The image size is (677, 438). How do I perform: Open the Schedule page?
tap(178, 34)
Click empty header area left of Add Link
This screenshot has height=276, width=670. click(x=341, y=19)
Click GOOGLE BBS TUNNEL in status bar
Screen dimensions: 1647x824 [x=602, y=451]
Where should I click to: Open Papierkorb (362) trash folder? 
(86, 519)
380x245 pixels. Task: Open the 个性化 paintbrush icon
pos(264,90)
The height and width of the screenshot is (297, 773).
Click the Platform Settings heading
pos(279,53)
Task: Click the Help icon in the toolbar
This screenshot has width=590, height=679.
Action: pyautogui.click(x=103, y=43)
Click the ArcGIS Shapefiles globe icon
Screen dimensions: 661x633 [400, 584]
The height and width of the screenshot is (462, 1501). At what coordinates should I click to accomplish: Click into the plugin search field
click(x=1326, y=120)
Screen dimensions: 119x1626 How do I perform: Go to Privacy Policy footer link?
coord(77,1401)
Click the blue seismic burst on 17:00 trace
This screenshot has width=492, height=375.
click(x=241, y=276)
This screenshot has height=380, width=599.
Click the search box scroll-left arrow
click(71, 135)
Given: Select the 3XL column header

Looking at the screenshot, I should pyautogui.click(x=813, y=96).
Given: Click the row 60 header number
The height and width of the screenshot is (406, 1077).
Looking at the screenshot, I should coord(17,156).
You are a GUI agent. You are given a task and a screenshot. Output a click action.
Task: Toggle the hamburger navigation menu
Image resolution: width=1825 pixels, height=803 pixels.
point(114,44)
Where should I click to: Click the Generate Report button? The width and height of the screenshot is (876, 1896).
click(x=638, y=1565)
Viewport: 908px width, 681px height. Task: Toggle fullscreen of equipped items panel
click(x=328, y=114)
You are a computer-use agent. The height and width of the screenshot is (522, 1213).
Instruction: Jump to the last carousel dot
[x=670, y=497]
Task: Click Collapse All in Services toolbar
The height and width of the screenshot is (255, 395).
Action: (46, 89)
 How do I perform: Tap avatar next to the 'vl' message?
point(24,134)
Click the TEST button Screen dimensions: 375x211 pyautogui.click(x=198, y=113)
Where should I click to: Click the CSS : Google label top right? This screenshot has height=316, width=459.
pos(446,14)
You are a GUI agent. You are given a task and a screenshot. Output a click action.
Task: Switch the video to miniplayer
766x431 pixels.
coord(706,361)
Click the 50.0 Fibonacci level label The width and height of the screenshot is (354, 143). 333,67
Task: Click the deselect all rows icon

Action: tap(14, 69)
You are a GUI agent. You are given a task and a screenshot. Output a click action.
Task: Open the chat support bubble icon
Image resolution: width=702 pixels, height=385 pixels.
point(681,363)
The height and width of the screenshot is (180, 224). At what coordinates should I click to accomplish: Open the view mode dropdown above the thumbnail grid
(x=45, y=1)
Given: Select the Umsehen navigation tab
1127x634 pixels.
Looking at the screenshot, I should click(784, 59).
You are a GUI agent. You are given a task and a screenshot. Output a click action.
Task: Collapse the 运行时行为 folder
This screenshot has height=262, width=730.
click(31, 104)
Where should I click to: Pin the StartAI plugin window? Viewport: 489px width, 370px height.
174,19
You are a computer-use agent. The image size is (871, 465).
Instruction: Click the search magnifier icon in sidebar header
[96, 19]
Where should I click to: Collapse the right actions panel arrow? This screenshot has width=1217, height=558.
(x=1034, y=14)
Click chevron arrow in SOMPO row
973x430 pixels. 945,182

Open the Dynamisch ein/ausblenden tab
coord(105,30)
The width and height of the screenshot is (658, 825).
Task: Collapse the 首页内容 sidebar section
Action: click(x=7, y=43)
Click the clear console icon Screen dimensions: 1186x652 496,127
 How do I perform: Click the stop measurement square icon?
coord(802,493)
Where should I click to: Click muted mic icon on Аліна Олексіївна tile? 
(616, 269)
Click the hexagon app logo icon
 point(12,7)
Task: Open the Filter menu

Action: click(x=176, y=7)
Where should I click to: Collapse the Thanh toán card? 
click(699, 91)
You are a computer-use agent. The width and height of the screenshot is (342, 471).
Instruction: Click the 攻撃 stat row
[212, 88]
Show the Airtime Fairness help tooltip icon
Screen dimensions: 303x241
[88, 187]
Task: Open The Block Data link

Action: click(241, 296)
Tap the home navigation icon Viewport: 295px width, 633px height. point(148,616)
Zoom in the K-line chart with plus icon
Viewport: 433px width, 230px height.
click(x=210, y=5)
··········
Brief: Give back exactly the lines from the one with "Show the Airtime Fairness help tooltip icon" through the final line of the material, both ends included, and no others.

Result for this exercise:
Show the Airtime Fairness help tooltip icon
Screen dimensions: 303x241
[88, 187]
Task: Open The Block Data link

Action: click(241, 296)
Tap the home navigation icon Viewport: 295px width, 633px height. point(148,616)
Zoom in the K-line chart with plus icon
Viewport: 433px width, 230px height.
click(x=210, y=5)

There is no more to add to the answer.